### [Set of tasks]
[1] Answer the following questions from the article on gold chart patterns.
(a) What name is given to the chart pattern discussed?
(b) Which fund's charts are said to show a bullish signal from this pattern?
(c) In which months did the strong rally on the left of the chart begin and end?
[2] Reproduce a passage from the article on gold chart patterns, beginning at the words "Let’s take a" and stopping after the words "ended in August.".

### [Excerpted text]
════════════════════

There’s a rare pattern unfolding in the gold charts…
I’ve covered many different chart patterns in past Money Trends articles. But there’s one I’ve never mentioned…
And that’s because it’s quite unusual to spot it in real-time. Today, however, is one of those rare occasions.
Below, I’ll show you what this pattern is, and how you can spot it… along with the best way to play the opportunity that’s unfolding in the gold markets…
A Bullish Signal for Gold Miners
The chart pattern I’m talking about is known as a “double three.” And it’s flashing a bullish signal in the charts for the VanEck Gold Miners ETF (GDX).
I’ll get to why it’s called a double three in just a moment. First, I want to go over the price action leading up to this pattern, because I think it tells a very clear story.
Let’s take a look at the chart below, which shows GDX going back to late 2019…
On the left, we can see a strong rally that kicked off in March of last year and ended in August.
What is fantastic about this rally is that it counts very clearly as a five-wave advance. This tells me that the larger trend is still firmly to the upside.
Remember, in Elliott Wave Theory, five-wave rallies and declines help identify the larger underlying trend. Three-wave corrective advances and declines are indicative of a counter-trend price action.

════════════════════

### [Data segment]
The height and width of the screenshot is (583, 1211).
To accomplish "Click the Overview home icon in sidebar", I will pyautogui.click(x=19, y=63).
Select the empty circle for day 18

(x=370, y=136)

════════════════════

### [Solutions to the tasks]
[1]
(a) A "double three."
(b) The VanEck Gold Miners ETF (GDX).
(c) It began in March and ended in August.

[2]
Let’s take a look at the chart below, which shows GDX going back to late 2019…
On the left, we can see a strong rally that kicked off in March of last year and ended in August.